◆ SOURCE TEXT ◆
Important for overall good health. Interventions: computer programs Twilight and f.lux, avoid alcohol several hours before bedtime. The computer programs block light in blue wavelengths and dim overall light; I consider them essential now, and my sleep noticeably improved after starting to use them. I make my bedroom as dark as possible. I sometimes take 12.5 to 25 mg of diphenhydramine (Benadryl) to help me sleep.
Glutathione is the body’s most important and most abundant internal antioxidant, and low levels are associated with aging and oxidative stress. Interventions: whey protein, n-acetylcysteine (NAC). Whey is abundant in cysteine, and NAC is a cysteine pro-drug. I take NAC maybe a couple times a week. Nrf2 activators (see above) also increase glutathione levels through hormesis.
Function of the mitochondria, the cells’ powerhouses, declines with age, and keeping them performing well is critical. Interventions: exercise, ketosis, resveratrol.
Inflammation increases with age, and is associated with cancer and heart disease. Intervention: good body composition through diet and exercise, aspirin, curcumin, resveratrol. Adipose (fat) tissue is a source of many inflammatory cytokines (signaling proteins), so keeping body fat minimal is important. The supplements mentioned also lower inflammation.
Good nutrition is important both for what it gives you and what it omits. Adequate micronutrients also ensure that all cellular systems can function optimally – see Bruce Ames’ triage theory. Interventions: low-carb paleo diet, vitamin D, K, and B vitamins. I avoid processed food, anything with flour and/or sugar. I take 5000 IU of vitamin D daily, about 1 mg vitamin K, B vitamins a couple times a week.
Low testosterone is associated with many maladies of aging, including heart disease, diabetes, obesity, and depression. Interventions: aromatase inhibitor, high-fat diet. I take anastrozole (Arimidex), a prescription aromatase inhibitor – blocks estradiol production and increases testosterone; 0.5 mg twice a week. High-fat diets increase T.
The thymus gland deteriorates with age, and this is central to the decline of immune function. Intervention: zinc. Some research holds a lack of zinc to be the cause of thymus deterioration; zinc transporters decline with age, so even a zinc-sufficient diet (which I probably have) won’t stop it. On top of that, zinc deficiency is common in older people. I take 50 mg zinc gluconate twice a week.

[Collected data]

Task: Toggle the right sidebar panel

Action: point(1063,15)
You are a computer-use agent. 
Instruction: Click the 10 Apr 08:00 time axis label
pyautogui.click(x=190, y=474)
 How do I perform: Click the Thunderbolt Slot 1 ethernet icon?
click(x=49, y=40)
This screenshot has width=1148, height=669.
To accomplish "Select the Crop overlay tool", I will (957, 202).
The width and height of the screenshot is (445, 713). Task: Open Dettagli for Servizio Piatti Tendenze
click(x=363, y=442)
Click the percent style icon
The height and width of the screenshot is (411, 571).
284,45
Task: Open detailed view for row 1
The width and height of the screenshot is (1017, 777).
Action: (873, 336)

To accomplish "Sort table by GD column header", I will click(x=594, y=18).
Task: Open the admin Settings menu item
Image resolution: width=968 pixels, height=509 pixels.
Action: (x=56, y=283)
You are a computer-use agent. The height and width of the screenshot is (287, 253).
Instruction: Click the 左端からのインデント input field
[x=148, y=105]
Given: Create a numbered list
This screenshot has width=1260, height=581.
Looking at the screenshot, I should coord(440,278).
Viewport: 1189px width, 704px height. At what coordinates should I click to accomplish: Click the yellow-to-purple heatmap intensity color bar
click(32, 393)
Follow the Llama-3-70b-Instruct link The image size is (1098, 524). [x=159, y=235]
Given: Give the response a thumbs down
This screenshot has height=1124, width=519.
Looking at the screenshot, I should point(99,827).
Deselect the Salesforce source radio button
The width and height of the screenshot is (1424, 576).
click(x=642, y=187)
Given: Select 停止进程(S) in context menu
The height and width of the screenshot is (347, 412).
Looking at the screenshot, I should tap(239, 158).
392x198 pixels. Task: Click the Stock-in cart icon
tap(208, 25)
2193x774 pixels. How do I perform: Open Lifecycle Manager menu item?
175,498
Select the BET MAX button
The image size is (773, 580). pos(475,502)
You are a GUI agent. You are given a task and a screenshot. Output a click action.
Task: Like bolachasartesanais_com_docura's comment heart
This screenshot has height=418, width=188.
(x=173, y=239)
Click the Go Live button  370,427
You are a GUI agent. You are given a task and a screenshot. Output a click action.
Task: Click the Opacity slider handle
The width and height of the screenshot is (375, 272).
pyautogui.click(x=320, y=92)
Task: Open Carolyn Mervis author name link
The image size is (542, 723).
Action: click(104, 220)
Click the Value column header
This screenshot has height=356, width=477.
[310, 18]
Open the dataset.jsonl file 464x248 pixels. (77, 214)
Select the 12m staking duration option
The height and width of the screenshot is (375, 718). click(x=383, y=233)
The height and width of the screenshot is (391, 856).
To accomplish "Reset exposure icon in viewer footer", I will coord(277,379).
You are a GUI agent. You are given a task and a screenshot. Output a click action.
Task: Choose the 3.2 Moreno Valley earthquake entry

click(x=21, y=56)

◆ PROBLEM A ◆
Could you echo the text on anti-aging interventions word for word, starting at "Function of the" and ending at "exercise, ketosis, resveratrol."?
◆ PROBLEM B ◆
In the text on anti-aging interventions, how much vitamin D is taken daily?
◆ PROBLEM C ◆
Can you carry the text on anti-aging interventions forward from its last sentence, adding the next part?

◆ REPLY A ◆
Function of the mitochondria, the cells’ powerhouses, declines with age, and keeping them performing well is critical. Interventions: exercise, ketosis, resveratrol.

◆ REPLY B ◆
5000 IU

◆ REPLY C ◆
Declining brain function is a signal sign of aging. Interventions: fish oil, resveratrol, exercise, etc. Fish oil contains omega-3 fatty acids, which are important for brain health. I take one teaspoon, which contains ~ 1 gram omega-3, several times a week. As for the other interventions, anything that improves physical health also improves brain health.
Being in a natural setting can improve mental health. Intervention: walking. I walk several times a week in a natural setting – trails, parks – mainly on off-gym days. Bonus: I live in a leafy suburb.
Social interaction – friends, church, etc. – is associated with improved health and longer life. Intervention: frankly, I need to work more at this. I find conversations with most people boring and avoid them. Maybe I should just set aside expectations and try to enjoy it more. However, I do like happy hour.
I’m always on the lookout for new ideas and research and like to see what other are doing, especially if that involves a novel pathway for anti-aging. For instance, I’m not doing anything in particular right now for telomere shortening. A few things I’ve been looking at lately, but have not implemented, are Deprenyl (selegilene, preserves and protects dopamine neurons), C60 (buckminsterfullerene, greatly extends like in lab animals), and 7,8- dihydroxyflavone, a BDNF (brain-derived neurotrophic factor) mimic (has potent neurotrophic activity).